If you want to see what it means to be a consultant — and enjoy a little entertainment while you’re at it — turn on Netflix and find a 1970s tv show called The Rockford Files. I recommend starting with the second or third episode of the first season.
If you watch the show, you’ll see that Jim Rockford is a Private Investigator, something like Sherlock Holmes, but with a very different style. For the purposes of this book, the point is that he sells his services, just like an accountant, lawyer, car repair person, architect, gardener, or computer programmer sells their services.

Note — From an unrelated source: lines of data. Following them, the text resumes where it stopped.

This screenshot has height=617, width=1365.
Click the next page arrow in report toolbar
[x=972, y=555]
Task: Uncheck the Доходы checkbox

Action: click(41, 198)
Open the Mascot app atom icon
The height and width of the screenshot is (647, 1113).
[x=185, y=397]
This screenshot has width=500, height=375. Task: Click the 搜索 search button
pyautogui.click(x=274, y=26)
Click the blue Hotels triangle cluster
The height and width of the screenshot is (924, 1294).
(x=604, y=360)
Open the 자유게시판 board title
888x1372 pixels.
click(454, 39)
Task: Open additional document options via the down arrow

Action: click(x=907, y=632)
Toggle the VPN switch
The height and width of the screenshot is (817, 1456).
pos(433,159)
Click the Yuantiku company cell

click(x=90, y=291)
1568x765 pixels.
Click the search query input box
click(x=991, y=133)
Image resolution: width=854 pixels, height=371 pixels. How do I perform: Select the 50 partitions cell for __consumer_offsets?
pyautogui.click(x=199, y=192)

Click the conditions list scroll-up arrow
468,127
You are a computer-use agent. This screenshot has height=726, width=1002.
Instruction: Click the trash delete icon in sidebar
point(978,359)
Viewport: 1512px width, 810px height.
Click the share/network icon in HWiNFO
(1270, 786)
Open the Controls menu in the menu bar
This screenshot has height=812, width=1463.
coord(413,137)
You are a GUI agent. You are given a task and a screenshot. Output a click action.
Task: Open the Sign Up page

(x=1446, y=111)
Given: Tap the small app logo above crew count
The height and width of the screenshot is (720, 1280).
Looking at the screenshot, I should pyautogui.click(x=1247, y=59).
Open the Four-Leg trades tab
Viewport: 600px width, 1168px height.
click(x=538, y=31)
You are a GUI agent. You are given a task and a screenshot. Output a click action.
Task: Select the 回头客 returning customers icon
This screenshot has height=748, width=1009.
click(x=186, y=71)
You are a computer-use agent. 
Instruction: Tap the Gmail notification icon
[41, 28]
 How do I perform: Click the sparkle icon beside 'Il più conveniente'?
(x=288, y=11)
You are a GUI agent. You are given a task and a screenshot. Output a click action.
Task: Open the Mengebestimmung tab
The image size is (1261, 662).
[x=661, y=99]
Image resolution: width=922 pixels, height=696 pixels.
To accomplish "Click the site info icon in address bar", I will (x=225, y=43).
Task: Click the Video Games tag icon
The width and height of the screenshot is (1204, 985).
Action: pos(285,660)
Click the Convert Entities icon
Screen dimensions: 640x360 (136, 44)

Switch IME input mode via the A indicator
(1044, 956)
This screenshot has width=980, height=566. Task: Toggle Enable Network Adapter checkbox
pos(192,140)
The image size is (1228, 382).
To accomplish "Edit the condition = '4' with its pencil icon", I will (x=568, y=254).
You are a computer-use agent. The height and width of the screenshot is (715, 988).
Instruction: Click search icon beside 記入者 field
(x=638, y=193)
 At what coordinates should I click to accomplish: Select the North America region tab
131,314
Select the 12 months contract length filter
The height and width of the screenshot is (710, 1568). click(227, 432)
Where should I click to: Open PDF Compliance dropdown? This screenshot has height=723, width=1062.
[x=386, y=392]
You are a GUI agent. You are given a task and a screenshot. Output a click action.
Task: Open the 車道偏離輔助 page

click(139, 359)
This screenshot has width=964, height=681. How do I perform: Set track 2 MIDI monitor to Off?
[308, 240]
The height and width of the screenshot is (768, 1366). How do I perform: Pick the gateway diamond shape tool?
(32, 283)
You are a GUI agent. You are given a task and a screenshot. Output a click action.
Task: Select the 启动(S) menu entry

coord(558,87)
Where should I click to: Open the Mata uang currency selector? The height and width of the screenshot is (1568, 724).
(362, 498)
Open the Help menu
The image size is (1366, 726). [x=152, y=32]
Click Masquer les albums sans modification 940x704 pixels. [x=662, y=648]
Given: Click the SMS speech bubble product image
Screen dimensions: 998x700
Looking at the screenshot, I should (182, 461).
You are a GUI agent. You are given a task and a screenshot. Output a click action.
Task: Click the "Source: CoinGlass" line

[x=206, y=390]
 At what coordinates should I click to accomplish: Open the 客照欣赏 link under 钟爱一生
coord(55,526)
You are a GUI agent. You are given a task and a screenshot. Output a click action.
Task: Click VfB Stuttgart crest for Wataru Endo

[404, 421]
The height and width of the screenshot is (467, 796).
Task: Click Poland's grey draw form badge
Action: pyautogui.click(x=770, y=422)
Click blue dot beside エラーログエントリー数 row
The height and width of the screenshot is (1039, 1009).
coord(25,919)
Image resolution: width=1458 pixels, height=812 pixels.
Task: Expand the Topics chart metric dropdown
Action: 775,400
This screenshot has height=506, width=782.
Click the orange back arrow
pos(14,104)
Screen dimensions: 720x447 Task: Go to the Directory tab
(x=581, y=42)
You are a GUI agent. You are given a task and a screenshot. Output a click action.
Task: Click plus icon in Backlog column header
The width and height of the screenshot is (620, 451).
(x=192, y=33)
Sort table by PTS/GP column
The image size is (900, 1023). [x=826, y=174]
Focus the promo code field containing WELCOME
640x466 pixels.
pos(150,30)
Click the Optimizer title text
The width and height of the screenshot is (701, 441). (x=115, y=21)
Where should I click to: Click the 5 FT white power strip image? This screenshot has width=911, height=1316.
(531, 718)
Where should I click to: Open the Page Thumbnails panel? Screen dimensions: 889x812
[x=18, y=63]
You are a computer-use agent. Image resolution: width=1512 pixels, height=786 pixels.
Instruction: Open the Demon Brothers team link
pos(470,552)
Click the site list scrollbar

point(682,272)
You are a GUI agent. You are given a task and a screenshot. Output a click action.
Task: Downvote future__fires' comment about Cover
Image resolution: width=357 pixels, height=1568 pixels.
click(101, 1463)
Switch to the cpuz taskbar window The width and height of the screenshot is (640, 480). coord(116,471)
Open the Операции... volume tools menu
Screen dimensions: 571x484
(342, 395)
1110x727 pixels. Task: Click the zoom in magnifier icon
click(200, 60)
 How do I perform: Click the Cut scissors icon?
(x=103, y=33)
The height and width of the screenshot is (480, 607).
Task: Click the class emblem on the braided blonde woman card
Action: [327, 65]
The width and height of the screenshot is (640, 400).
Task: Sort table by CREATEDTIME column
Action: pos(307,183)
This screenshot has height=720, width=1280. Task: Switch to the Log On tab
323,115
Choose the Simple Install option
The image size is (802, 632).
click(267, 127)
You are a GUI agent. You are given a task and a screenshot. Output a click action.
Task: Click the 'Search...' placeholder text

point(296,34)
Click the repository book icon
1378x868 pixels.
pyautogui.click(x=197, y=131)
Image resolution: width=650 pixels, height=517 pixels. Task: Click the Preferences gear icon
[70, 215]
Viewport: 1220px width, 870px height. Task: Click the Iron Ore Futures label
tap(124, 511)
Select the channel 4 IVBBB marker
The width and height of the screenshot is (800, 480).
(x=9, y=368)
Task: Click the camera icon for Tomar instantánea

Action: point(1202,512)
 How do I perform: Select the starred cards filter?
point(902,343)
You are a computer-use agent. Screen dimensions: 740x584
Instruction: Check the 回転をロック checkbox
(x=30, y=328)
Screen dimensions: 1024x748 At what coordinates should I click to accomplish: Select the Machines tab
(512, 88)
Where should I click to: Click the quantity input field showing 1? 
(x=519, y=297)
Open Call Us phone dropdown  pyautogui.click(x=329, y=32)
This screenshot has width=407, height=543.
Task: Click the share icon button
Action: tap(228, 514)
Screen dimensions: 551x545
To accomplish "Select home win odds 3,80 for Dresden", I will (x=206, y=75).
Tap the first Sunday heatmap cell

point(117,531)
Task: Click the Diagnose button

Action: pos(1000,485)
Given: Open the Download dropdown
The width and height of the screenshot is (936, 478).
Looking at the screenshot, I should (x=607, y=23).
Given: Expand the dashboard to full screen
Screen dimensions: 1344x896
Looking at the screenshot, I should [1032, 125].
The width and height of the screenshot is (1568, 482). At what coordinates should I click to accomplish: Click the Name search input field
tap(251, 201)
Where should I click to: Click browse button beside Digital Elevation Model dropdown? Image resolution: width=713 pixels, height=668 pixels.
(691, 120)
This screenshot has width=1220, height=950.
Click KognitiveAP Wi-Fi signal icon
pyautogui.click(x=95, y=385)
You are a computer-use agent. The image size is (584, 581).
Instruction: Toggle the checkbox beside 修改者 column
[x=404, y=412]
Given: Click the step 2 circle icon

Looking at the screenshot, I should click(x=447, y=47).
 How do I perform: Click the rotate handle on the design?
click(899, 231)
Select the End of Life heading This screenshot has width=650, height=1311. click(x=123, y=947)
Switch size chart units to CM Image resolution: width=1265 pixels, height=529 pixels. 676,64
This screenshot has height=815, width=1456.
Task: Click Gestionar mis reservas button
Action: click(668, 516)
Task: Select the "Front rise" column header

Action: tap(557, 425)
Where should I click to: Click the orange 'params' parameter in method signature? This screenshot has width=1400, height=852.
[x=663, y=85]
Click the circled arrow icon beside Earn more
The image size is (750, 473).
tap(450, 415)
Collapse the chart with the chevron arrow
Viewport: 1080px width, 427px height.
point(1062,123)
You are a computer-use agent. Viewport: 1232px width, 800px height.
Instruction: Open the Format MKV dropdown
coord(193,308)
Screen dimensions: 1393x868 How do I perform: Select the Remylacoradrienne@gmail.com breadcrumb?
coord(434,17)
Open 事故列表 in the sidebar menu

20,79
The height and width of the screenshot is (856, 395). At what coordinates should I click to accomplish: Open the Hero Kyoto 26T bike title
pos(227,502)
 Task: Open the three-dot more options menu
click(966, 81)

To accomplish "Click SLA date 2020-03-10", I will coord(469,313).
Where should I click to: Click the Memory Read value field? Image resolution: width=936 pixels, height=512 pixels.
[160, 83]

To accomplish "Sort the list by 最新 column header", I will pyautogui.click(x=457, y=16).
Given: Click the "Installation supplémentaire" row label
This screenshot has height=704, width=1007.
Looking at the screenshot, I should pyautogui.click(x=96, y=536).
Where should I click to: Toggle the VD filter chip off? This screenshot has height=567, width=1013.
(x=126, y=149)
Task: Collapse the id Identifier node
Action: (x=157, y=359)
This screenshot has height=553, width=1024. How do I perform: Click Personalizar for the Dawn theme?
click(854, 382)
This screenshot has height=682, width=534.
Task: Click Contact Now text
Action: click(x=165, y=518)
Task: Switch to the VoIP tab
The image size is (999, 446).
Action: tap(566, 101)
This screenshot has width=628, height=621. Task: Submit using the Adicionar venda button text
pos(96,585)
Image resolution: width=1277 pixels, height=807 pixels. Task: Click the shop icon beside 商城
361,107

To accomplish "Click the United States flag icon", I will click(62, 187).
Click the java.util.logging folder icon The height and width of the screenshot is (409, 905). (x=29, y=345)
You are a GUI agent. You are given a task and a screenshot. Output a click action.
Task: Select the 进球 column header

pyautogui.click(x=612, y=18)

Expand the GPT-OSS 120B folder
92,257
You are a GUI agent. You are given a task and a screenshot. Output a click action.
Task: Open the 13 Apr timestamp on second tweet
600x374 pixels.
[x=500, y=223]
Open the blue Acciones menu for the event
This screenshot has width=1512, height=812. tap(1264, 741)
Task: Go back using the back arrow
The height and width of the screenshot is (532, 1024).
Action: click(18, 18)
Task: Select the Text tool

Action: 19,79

How consulting projects work
In almost every episode you’ll see the same things:
- Someone comes to him with a problem.
- They learned about him from (a) someone else who had used his services before, or (b) his quarter-page ad in the Yellow Pages.
- They tell him about their problem.
- Very early on in the initial discussion he makes it clear that he charges “$200 a day, plus expenses.” (There’s no use in talking to people for too long if they can’t afford you, right?)
- During the episode he uses his professional skills and experience to solve their problem.
The phases of a consulting project
The show covers almost all phases of being a consultant, including:
- The marketing of his business, which works by word of mouth and his Yellow Pages ad.
- The sales process, which includes the initial “meet and greet” between a prospect and the consultant. The prospect explains their problem, and Mr. Rockford explains what he does (and what he doesn’t do), and states his price.
- It’s important to note that he doesn’t vary on his price. It’s always “$200 a day, plus expenses.”
- The services part of his business, which is how he uses his unique skillset to solve his client’s problem.
As the tv show demonstrates, the “meet and greet” portion of the job usually doesn’t take much time, and 75-90% of your time will involve working to solve the current problem.
The big mistake he always makes
Almost the entire show is about being a consultant, and the biggest mistake he makes (over and over again) is not getting a retainer up front. This adds to the comedy of the show — that his clients often fail to pay him — but you don’t want your work to be a comedy, do you? (Get a retainer for your services, with 10-50% of the money up front.)